[Begin SELECTED PASSAGE]

The Company shall take all actions within its control to cause the election of the initial Investor Director to the Board at the Initial Closing and to cause the election of the Investor Director to the Board at each election where such Investor Director would be eligible for re-election thereafter, including by (i) increasing the size of the Board or otherwise making available a vacancy on the Board, (ii) nominating such individual to be elected as a director, (iii) including such nomination and other required information regarding such individual in the Company’s proxy statement for its annual meeting of stockholders; (iv) soliciting or causing the solicitation of proxies in connection with the election of such individual as a director; and (v) enforcing any voting agreement to which the Company is a party and that relates to the election of the Investor Director.

 

  b)

[End SELECTED PASSAGE]

§ EXERCISE SET:
1 > Answer these questions about the Investor Director clause:
(a) At what event is the initial Investor Director to be elected to the Board?
(b) In which document must the nomination and other required information about the individual be included?
(c) Which voting agreements must the Company enforce?
2 > List every action the Investor Director clause names as a way the Company will cause the election of the Investor Director.
The records are not needed for what comes next.

[Begin PROVIDED RECORDS]

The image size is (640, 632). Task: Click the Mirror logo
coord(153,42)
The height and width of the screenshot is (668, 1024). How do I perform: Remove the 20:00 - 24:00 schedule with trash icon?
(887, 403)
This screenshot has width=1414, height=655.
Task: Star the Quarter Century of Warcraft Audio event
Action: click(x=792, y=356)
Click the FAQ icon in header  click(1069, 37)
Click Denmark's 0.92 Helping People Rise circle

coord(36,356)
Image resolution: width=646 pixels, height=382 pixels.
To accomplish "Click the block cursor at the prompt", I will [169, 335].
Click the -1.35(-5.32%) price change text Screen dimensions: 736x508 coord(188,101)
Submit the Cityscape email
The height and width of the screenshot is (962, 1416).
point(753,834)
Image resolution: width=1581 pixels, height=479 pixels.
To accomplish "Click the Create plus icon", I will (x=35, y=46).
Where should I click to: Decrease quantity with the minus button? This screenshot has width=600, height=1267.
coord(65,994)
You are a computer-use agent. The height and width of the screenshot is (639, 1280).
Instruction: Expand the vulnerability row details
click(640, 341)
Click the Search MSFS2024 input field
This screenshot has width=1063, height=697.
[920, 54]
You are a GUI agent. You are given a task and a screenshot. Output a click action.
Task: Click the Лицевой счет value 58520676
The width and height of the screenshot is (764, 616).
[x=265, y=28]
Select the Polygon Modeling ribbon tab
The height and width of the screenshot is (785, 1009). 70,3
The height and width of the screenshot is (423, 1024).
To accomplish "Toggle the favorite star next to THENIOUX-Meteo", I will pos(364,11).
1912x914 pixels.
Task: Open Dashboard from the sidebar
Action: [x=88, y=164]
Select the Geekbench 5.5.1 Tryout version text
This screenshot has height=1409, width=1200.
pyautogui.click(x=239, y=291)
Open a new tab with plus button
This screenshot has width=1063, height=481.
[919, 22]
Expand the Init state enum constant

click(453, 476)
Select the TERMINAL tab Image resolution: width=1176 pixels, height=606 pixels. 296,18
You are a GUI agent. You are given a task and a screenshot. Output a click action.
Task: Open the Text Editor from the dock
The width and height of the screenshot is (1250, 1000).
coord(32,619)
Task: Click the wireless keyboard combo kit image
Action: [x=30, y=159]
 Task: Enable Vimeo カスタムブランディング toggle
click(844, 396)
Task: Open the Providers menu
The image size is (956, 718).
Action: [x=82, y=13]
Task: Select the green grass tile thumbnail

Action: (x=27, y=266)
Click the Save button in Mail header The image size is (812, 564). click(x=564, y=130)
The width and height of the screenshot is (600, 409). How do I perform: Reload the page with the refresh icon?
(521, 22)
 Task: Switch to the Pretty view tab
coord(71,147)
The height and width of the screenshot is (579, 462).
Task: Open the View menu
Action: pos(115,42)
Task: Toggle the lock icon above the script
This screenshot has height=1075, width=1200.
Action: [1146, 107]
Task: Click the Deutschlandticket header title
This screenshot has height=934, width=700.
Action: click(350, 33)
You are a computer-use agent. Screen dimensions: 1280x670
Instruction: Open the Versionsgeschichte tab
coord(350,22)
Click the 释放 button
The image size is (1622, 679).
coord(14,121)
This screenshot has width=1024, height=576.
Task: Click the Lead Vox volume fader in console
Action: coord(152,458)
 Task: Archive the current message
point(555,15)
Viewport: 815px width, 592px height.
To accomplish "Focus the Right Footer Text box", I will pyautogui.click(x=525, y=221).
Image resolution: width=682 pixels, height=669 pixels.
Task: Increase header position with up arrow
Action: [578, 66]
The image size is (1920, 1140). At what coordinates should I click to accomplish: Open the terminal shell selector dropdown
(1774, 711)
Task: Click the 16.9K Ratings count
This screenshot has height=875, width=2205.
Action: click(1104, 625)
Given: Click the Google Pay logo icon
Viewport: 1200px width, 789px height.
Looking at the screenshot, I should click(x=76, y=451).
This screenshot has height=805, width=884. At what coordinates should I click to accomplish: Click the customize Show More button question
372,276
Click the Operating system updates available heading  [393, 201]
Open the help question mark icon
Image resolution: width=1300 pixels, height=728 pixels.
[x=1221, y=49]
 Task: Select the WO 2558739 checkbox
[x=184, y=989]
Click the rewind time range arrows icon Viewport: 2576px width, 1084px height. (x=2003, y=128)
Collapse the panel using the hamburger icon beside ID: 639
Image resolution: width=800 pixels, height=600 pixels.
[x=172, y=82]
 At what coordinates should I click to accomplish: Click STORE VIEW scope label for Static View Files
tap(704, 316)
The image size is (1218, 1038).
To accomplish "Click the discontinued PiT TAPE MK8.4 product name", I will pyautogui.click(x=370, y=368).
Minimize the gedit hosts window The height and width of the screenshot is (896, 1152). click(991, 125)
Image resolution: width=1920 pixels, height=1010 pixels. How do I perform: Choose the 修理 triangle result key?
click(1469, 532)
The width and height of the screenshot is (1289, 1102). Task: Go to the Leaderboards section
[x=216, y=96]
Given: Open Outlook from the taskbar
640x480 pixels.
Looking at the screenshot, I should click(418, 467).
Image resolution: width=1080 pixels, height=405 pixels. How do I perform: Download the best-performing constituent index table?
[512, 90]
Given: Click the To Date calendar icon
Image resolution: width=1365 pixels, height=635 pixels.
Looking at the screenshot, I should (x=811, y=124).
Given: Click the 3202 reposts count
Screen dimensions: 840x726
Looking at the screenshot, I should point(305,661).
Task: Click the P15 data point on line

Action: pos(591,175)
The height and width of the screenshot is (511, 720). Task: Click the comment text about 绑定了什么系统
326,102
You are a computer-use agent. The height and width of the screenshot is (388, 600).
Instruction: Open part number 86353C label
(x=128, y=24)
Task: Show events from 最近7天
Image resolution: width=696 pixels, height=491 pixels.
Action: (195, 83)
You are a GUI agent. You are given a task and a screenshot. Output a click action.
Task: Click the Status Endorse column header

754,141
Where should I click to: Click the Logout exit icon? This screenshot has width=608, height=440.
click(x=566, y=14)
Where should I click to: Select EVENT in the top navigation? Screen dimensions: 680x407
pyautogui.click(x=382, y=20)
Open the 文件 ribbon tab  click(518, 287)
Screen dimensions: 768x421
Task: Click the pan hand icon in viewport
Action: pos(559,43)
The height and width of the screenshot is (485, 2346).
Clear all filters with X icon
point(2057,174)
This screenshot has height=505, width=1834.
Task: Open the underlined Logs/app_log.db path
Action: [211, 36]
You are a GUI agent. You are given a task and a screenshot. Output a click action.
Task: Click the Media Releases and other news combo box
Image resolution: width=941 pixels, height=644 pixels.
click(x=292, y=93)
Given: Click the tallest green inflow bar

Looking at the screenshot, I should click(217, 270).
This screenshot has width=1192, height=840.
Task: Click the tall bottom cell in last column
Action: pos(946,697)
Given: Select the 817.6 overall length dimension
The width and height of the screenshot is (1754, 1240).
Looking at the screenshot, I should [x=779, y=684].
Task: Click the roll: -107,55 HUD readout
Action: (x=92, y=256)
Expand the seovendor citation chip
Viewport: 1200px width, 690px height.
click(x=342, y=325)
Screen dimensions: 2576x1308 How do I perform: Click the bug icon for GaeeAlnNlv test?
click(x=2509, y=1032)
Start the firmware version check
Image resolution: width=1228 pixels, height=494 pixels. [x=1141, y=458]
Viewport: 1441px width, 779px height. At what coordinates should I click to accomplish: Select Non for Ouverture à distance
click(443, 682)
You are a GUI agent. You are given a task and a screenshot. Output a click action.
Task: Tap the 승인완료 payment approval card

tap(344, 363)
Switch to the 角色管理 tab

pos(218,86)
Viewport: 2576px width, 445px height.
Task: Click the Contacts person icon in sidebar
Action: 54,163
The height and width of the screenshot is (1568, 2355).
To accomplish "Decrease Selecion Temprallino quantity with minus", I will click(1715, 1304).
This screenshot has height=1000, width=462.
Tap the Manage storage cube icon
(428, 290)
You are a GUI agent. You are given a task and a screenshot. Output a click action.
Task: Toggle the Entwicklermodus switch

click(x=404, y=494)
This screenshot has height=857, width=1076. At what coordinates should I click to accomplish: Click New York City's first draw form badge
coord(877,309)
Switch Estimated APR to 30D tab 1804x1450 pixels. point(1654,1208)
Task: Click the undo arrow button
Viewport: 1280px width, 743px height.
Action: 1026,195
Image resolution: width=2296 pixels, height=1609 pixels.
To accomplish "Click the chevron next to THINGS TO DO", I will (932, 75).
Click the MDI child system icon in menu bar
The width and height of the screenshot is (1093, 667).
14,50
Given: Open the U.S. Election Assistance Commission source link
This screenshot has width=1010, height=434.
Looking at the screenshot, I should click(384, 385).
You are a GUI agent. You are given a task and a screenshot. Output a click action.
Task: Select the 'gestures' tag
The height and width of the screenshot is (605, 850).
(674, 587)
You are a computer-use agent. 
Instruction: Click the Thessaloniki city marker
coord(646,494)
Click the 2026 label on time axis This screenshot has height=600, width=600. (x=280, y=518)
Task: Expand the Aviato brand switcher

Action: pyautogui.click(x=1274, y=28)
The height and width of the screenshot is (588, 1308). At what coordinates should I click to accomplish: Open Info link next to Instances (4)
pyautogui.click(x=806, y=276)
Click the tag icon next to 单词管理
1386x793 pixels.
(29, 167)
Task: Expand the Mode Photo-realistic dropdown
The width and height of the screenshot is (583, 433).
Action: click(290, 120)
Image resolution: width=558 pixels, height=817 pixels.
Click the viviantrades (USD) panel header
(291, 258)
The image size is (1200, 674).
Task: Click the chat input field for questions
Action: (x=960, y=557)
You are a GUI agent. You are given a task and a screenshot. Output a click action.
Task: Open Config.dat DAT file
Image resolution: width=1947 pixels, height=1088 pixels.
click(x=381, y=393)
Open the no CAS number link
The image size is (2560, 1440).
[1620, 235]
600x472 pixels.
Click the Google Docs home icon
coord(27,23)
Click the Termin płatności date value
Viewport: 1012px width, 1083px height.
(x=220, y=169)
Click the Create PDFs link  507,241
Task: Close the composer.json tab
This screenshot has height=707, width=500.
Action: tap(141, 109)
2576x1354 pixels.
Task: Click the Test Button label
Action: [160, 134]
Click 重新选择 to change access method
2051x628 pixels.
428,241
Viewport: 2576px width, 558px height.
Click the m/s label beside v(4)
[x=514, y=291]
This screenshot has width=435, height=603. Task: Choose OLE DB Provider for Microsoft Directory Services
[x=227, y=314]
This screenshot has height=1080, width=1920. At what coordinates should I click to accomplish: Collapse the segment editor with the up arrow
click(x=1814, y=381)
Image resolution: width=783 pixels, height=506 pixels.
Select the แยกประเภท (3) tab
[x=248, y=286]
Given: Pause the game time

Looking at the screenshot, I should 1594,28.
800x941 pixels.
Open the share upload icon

[End PROVIDED RECORDS]

§ SOLUTIONS TO THE PROBLEMS:
1 >
(a) At the Initial Closing.
(b) In the Company’s proxy statement for its annual meeting of stockholders.
(c) Any voting agreement to which the Company is a party and that relates to the election of the Investor Director.

2 >
- Increasing the size of the Board or otherwise making available a vacancy on the Board
- Nominating such individual to be elected as a director
- Including such nomination and other required information regarding such individual in the Company’s proxy statement for its annual meeting of stockholders
- Soliciting or causing the solicitation of proxies in connection with the election of such individual as a director
- Enforcing any voting agreement to which the Company is a party and that relates to the election of the Investor Director